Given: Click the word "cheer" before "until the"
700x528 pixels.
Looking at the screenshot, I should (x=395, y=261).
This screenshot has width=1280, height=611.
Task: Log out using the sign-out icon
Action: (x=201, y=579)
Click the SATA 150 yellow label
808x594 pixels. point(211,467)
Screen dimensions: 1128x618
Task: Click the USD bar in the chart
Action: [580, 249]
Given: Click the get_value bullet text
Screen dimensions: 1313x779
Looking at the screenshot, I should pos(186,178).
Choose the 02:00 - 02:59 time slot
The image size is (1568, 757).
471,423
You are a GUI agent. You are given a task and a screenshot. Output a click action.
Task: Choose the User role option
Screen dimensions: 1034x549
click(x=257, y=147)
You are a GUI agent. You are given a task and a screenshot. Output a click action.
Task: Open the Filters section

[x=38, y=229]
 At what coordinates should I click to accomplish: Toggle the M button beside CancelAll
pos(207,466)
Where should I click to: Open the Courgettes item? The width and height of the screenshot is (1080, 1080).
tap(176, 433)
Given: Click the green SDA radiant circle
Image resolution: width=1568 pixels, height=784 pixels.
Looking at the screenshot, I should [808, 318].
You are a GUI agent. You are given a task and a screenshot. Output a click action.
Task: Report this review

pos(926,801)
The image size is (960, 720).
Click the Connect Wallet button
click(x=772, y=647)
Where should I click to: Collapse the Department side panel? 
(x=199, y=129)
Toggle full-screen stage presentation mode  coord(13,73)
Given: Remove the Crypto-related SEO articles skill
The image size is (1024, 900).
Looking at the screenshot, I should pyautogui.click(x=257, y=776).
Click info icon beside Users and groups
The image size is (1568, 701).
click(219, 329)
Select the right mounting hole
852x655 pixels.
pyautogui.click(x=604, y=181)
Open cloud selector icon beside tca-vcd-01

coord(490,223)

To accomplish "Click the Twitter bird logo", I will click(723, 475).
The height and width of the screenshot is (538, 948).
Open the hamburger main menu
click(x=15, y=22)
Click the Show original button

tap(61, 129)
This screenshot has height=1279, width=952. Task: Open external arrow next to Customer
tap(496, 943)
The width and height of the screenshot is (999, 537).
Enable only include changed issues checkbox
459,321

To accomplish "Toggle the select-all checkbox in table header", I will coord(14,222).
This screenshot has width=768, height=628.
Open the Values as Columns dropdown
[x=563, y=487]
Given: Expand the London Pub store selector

◆ ◆ ◆

Activity => The complete listing must be reproduced exactly as written.

Answer section =>
Given: Click the word "cheer" before "until the"
700x528 pixels.
Looking at the screenshot, I should (x=395, y=261).
This screenshot has width=1280, height=611.
Task: Log out using the sign-out icon
Action: (x=201, y=579)
Click the SATA 150 yellow label
808x594 pixels. point(211,467)
Screen dimensions: 1128x618
Task: Click the USD bar in the chart
Action: [580, 249]
Given: Click the get_value bullet text
Screen dimensions: 1313x779
Looking at the screenshot, I should pos(186,178).
Choose the 02:00 - 02:59 time slot
The image size is (1568, 757).
471,423
You are a GUI agent. You are given a task and a screenshot. Output a click action.
Task: Choose the User role option
Screen dimensions: 1034x549
click(x=257, y=147)
You are a GUI agent. You are given a task and a screenshot. Output a click action.
Task: Open the Filters section

[x=38, y=229]
 At what coordinates should I click to accomplish: Toggle the M button beside CancelAll
pos(207,466)
Where should I click to: Open the Courgettes item? The width and height of the screenshot is (1080, 1080).
tap(176, 433)
Given: Click the green SDA radiant circle
Image resolution: width=1568 pixels, height=784 pixels.
Looking at the screenshot, I should [808, 318].
You are a GUI agent. You are given a task and a screenshot. Output a click action.
Task: Report this review

pos(926,801)
The image size is (960, 720).
Click the Connect Wallet button
click(x=772, y=647)
Where should I click to: Collapse the Department side panel? 
(x=199, y=129)
Toggle full-screen stage presentation mode  coord(13,73)
Given: Remove the Crypto-related SEO articles skill
The image size is (1024, 900).
Looking at the screenshot, I should pyautogui.click(x=257, y=776).
Click info icon beside Users and groups
The image size is (1568, 701).
click(219, 329)
Select the right mounting hole
852x655 pixels.
pyautogui.click(x=604, y=181)
Open cloud selector icon beside tca-vcd-01

coord(490,223)

To accomplish "Click the Twitter bird logo", I will click(723, 475).
The height and width of the screenshot is (538, 948).
Open the hamburger main menu
click(x=15, y=22)
Click the Show original button

tap(61, 129)
This screenshot has height=1279, width=952. Task: Open external arrow next to Customer
tap(496, 943)
The width and height of the screenshot is (999, 537).
Enable only include changed issues checkbox
459,321

To accomplish "Toggle the select-all checkbox in table header", I will coord(14,222).
This screenshot has width=768, height=628.
Open the Values as Columns dropdown
[x=563, y=487]
Given: Expand the London Pub store selector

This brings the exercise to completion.